U.S. spot Bitcoin ETFs saw record $4.5B net outflows in June 2026, surpassing previous records amid BTC’s 20% monthly decline. BlackRock’s IBIT led redemptions.

U.S. Spot Bitcoin ETFs Record Worst Month Ever With .5 Billion in Outflows
By JUAN MENDE
July 1, 2026

  • U.S. spot Bitcoin ETFs posted $4.5 billion in net outflows in June 2026, the worst month since their January 2024 launch.
  • BlackRock’s IBIT accounted for the bulk of redemptions, with assets under management across products falling sharply from early-month levels.
  • The outflows coincided with Bitcoin’s roughly 20% decline in June, pushing prices near $58,000 amid broader market pressures.

U.S. spot Bitcoin exchange-traded funds experienced their most severe monthly redemption wave on record in June, with investors pulling $4.5 billion from the products.

This figure eclipses the previous record of approximately $3.48-3.56 billion set in February 2025, representing a roughly 29% larger outflow, per tracking from SoSoValue.
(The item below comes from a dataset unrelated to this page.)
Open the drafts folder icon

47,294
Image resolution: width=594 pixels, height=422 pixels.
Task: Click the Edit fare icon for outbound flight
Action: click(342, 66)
The streak included nine consecutive days of net redemptions to close the month, underscoring a notable retreat by institutional and retail participants.

BlackRock’s iShares Bitcoin Trust (IBIT), the largest by assets, shouldered a significant portion of the pressure, contributing around $3.55 billion for the month—including $212 million on June 30 alone. Total ETF assets contracted to roughly $71 billion from about $83 billion at the start of June, factoring in both flows and price depreciation.

The exodus arrives as Bitcoin (BTC) endured one of its weakest monthly performances in years, falling approximately 20% to trade near $58,000-$59,000 levels. Analysts point to a combination of factors, including hawkish signals from the Federal Reserve under new leadership, capital rotation into competing assets like the SpaceX IPO, and seasonal summer dynamics.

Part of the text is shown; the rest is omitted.